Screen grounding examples
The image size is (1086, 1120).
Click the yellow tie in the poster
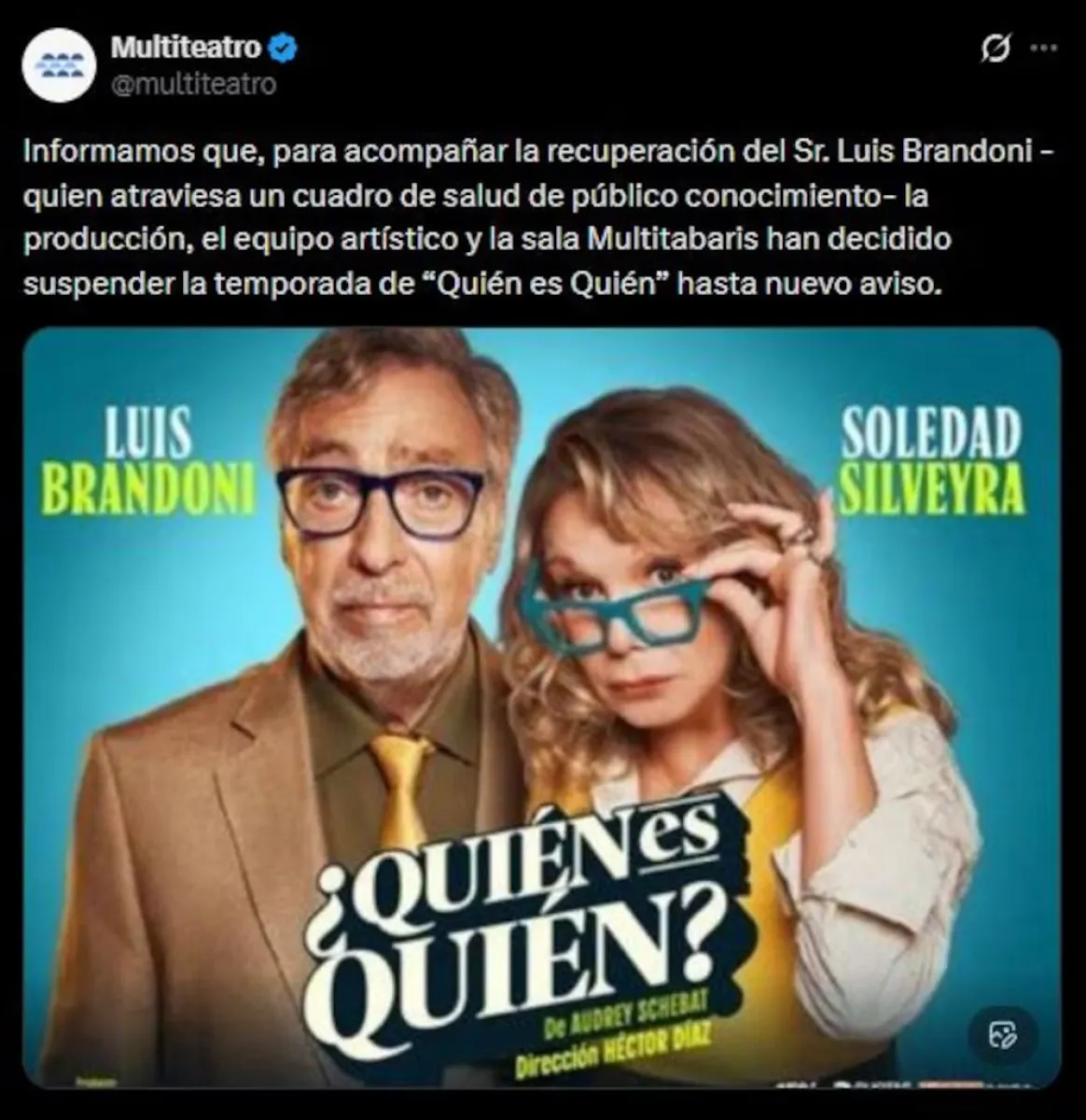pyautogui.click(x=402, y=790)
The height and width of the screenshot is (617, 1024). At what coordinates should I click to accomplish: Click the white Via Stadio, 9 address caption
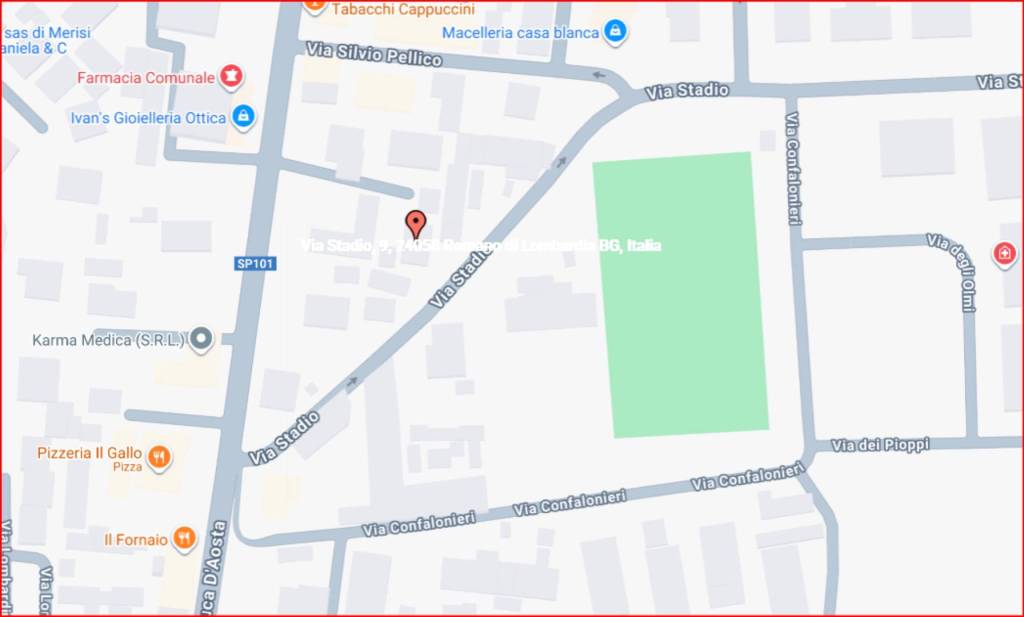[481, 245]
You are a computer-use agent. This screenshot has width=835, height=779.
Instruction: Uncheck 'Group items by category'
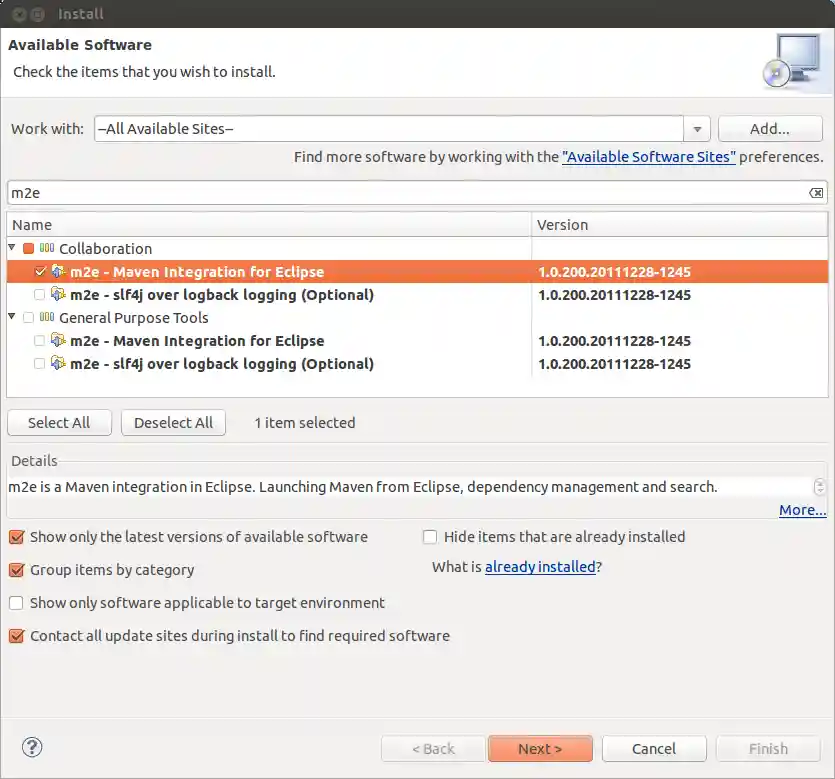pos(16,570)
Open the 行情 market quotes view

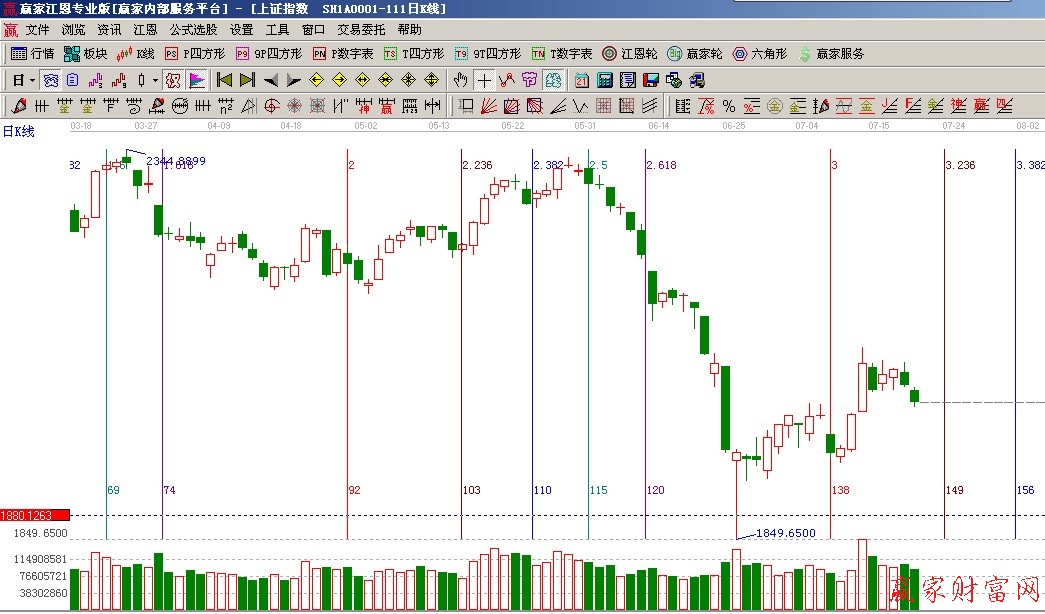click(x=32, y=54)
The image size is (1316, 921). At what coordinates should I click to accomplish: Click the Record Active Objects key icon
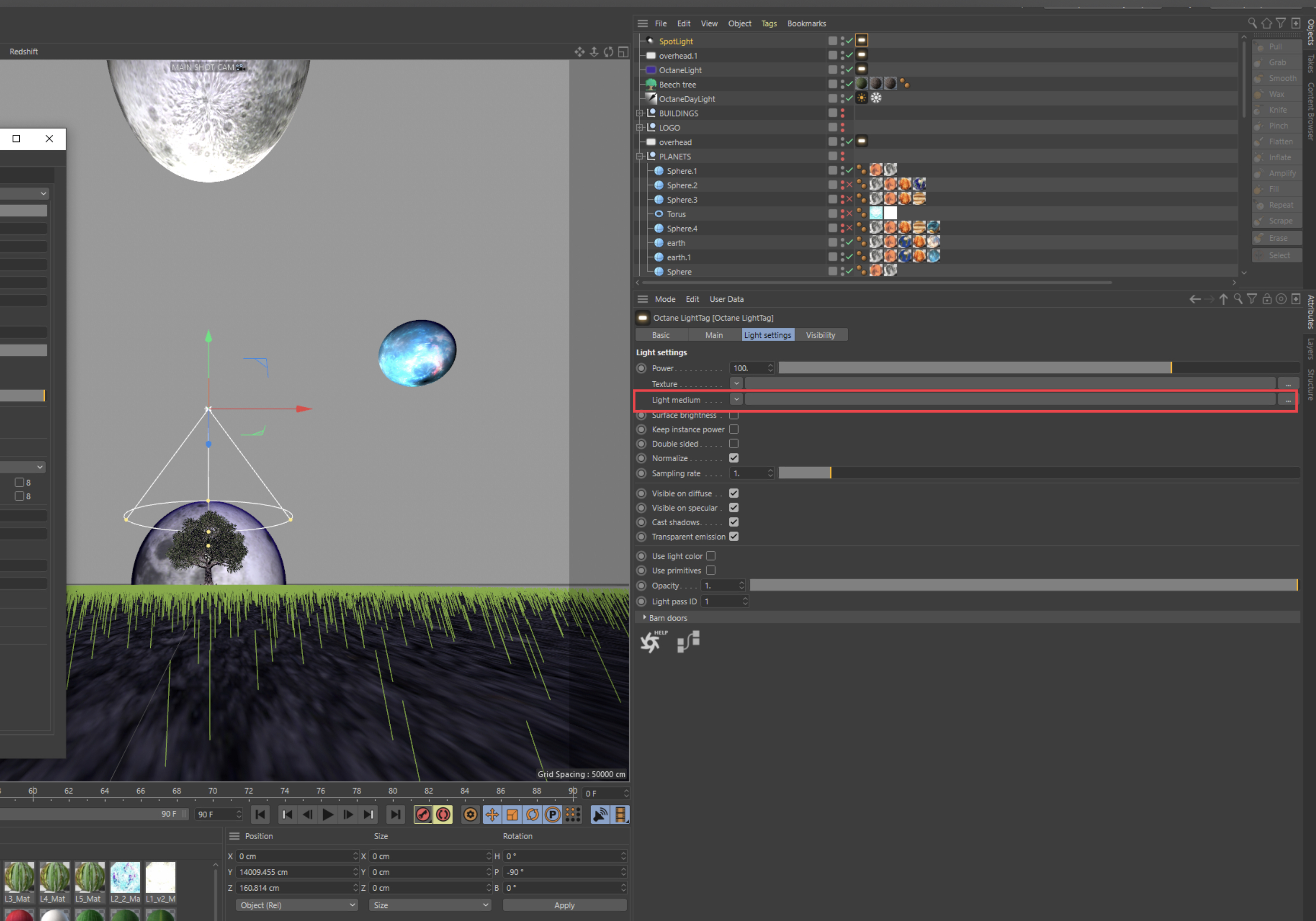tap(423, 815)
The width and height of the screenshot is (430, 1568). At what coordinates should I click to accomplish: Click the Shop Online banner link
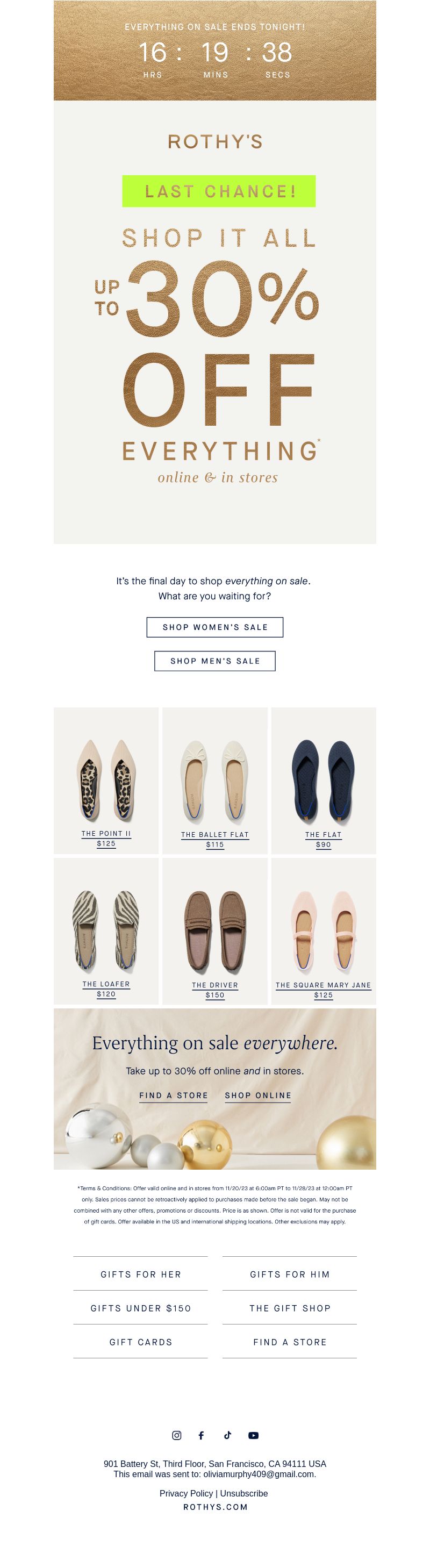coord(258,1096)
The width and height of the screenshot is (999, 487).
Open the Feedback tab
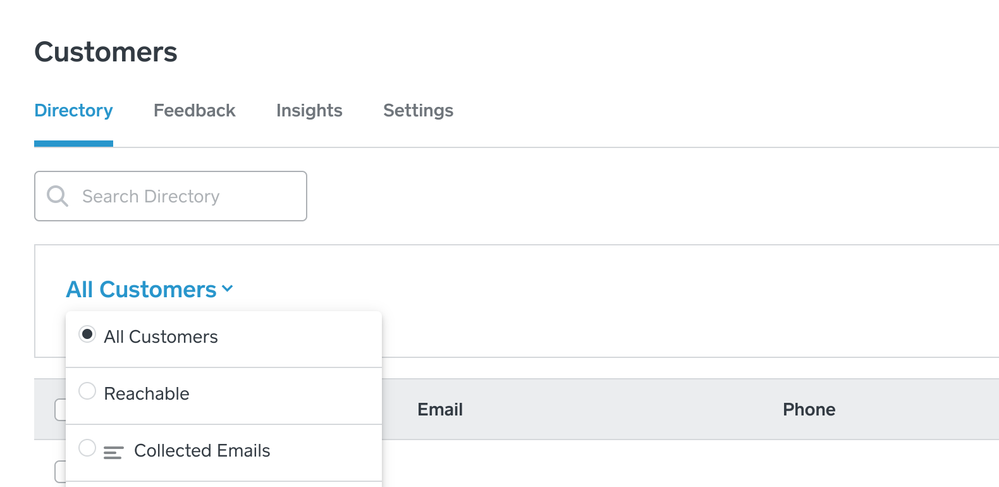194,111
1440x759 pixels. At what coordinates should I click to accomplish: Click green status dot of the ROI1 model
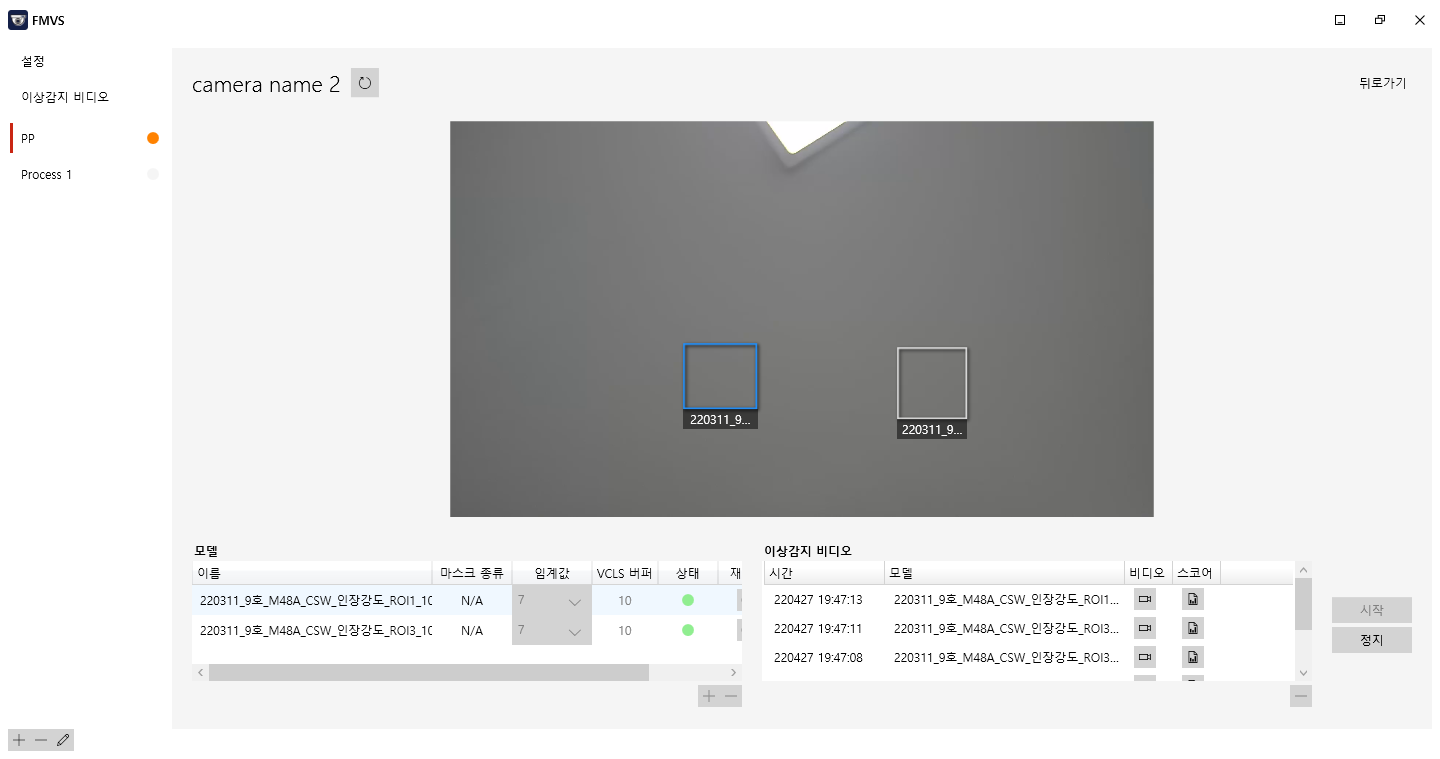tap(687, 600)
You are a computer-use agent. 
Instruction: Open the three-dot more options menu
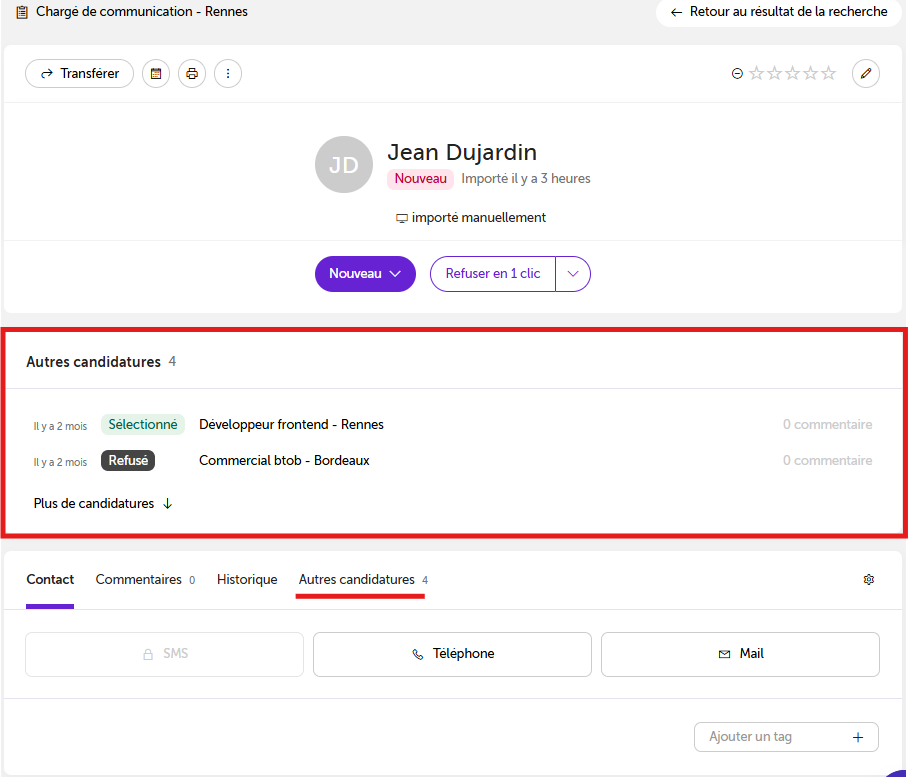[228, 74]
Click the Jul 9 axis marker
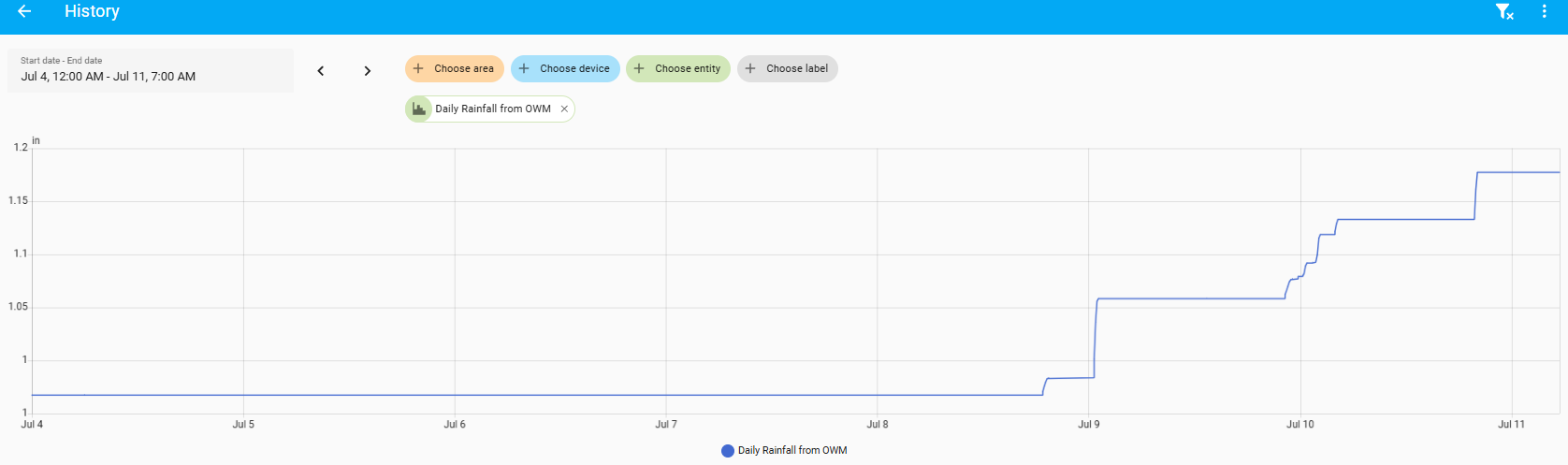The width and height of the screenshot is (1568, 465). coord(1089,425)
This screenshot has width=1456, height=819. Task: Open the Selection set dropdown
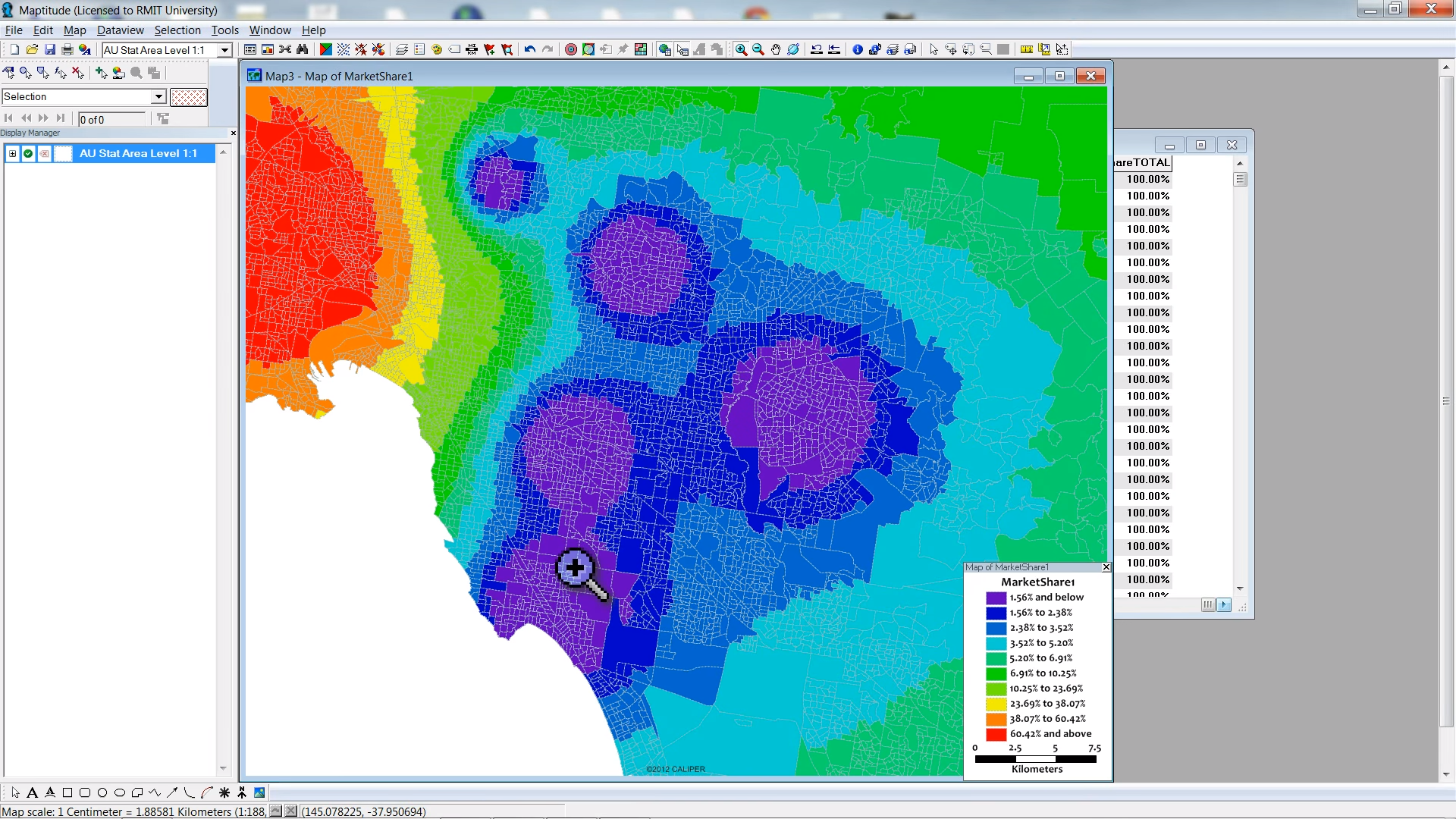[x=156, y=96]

* **Exercise requirements**
Rewrite the entire listing above, replacing every occurrence of "At what coordinates should I click to accomplish" with "Where should I click to complete" and leaving all other text unchanged. Omit the pictures from your answer.

* **Final result**
The image size is (1086, 1120).
Click the yellow tie in the poster
pyautogui.click(x=402, y=790)
The height and width of the screenshot is (617, 1024). Where should I click to complete: Click the white Via Stadio, 9 address caption
[481, 245]
You are a computer-use agent. This screenshot has width=835, height=779.
Instruction: Uncheck 'Group items by category'
pos(16,570)
Open the 行情 market quotes view

click(x=32, y=54)
The image size is (1316, 921). Where should I click to complete: Click the Record Active Objects key icon
tap(423, 815)
The width and height of the screenshot is (430, 1568). Where should I click to complete: Click the Shop Online banner link
coord(258,1096)
The width and height of the screenshot is (999, 487).
Open the Feedback tab
194,111
1440x759 pixels. Where should I click to complete: Click green status dot of the ROI1 model
tap(687, 600)
You are a computer-use agent. 
Instruction: Open the three-dot more options menu
[228, 74]
Click the Jul 9 axis marker
The width and height of the screenshot is (1568, 465). coord(1089,425)
This screenshot has width=1456, height=819. Task: Open the Selection set dropdown
[x=156, y=96]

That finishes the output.